On voit donc ici se dessiner un auteur aux facettes multiples, aux contours ambivalents, loin de l’image souvent apologétique qui est faite de lui dans les cercles rabbiniques.
Grand connaisseur de l’hébreu biblique, il emprunte au monde arabe environnant ses images et expressions, ainsi que le style poétique arabe de la qasîda.
Les thèmes, eux, sont tirés de la Bible et du midrash, avec une orientation souvent mystique.
Composés en l’honneur de ses riches protecteurs, ses panégyriques et sa philosophie ont des accents néo-platoniciens.
L’âme y transcende le corps et lui survit. Aussi faut-il la préserver des vanités du monde terrestre pour les temps messianiques.
Sa croyance en l’au-delà n’a en effet d’égal que son amour pour le peuple d’Israël, appelé à un glorieux destin.
Visiblement influencé par le Sefer Yetsirah, une œuvre mystique attribuée au grand maître de la Mishna Rabbi Aqiva (IIe siècle), il passe parfois pour un précurseur de la kabbale médiévale.

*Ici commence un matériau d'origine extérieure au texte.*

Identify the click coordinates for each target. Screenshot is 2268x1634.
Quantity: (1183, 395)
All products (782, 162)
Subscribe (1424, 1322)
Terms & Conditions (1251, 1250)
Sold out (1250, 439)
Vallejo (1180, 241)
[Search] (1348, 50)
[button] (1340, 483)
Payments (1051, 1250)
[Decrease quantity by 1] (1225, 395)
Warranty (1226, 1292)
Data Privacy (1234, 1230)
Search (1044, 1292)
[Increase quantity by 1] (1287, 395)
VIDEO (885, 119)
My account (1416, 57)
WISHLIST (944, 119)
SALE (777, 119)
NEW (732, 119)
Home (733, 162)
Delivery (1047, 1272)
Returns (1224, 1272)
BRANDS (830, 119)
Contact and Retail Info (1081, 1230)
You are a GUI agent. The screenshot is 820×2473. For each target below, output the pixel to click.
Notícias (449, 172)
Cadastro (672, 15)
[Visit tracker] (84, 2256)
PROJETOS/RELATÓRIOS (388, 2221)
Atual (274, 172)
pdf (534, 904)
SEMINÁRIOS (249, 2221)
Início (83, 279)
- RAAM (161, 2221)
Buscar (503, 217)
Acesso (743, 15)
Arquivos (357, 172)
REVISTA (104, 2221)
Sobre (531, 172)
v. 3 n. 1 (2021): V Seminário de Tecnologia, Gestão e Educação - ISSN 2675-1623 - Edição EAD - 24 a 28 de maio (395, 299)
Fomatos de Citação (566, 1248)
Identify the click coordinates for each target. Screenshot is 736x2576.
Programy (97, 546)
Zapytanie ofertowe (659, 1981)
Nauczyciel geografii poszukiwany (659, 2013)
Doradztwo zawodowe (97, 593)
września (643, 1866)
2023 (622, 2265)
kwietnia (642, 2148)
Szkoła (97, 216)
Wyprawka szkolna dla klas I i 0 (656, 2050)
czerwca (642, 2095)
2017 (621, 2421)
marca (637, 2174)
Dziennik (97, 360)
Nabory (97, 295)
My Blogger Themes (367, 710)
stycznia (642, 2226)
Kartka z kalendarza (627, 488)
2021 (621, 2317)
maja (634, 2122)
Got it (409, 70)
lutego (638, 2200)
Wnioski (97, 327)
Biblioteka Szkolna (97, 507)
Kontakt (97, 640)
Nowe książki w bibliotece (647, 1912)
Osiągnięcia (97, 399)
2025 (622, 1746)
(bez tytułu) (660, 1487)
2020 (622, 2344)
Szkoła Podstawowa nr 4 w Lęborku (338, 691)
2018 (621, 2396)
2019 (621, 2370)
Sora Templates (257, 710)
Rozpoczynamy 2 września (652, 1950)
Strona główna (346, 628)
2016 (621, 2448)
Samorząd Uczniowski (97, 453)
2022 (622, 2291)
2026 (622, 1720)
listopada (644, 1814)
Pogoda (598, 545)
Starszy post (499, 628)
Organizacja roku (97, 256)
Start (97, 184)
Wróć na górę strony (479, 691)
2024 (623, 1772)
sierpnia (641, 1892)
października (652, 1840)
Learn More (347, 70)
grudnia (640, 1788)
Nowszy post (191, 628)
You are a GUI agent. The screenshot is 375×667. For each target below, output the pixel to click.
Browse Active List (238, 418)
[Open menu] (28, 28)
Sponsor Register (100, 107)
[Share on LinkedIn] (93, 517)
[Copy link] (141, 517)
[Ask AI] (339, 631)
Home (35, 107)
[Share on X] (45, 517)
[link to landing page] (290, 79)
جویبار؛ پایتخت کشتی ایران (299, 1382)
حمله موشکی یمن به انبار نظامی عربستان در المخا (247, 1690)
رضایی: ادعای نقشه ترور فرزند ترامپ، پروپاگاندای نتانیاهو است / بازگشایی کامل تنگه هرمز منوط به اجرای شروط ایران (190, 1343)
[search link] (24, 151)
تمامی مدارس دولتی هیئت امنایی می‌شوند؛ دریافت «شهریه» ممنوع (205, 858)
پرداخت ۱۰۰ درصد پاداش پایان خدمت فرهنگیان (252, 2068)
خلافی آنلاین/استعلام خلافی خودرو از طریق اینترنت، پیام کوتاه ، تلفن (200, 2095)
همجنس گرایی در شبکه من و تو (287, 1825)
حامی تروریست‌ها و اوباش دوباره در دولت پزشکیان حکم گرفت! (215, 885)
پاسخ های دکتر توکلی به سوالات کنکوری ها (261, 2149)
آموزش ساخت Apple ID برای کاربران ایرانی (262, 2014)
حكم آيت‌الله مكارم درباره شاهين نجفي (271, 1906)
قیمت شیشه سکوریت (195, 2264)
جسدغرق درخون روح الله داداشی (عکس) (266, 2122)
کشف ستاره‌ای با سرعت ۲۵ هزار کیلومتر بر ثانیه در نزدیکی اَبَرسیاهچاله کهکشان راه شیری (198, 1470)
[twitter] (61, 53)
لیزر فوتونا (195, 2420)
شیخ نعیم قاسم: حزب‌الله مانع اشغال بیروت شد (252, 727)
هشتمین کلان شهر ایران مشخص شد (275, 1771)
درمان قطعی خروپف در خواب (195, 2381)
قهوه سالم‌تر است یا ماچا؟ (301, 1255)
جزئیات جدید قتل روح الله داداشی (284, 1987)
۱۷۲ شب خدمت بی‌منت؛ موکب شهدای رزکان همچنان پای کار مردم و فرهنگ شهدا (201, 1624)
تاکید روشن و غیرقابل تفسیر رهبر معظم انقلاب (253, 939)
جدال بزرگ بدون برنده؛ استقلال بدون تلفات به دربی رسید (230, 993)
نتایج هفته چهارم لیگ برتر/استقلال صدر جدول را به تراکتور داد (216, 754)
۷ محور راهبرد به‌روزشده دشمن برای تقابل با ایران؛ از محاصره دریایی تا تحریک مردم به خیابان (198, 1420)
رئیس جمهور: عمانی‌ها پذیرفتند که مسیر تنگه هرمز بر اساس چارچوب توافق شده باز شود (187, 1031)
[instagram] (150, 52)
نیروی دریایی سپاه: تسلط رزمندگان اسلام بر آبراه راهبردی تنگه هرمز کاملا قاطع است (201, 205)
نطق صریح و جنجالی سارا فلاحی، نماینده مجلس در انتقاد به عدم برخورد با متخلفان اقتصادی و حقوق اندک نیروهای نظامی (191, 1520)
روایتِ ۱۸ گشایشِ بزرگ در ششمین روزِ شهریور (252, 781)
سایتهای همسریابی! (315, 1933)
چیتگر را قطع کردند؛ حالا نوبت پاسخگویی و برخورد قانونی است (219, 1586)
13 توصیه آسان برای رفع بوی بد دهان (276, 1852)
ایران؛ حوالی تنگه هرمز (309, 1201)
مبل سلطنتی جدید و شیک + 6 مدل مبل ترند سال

De sa poésie religieuse, on retiendra le magnifique piyyouth Sha’har Avaqeshkha (A l’aube, je te scrute) introduit dans la liturgie juive nord-africaine des fêtes, ainsi que le célèbre antiphone à la gloire de Dieu Adon ‘Olam (Seigneur du Monde), entonné par les communautés ashkénazes en clôture des offices du shabbat matin.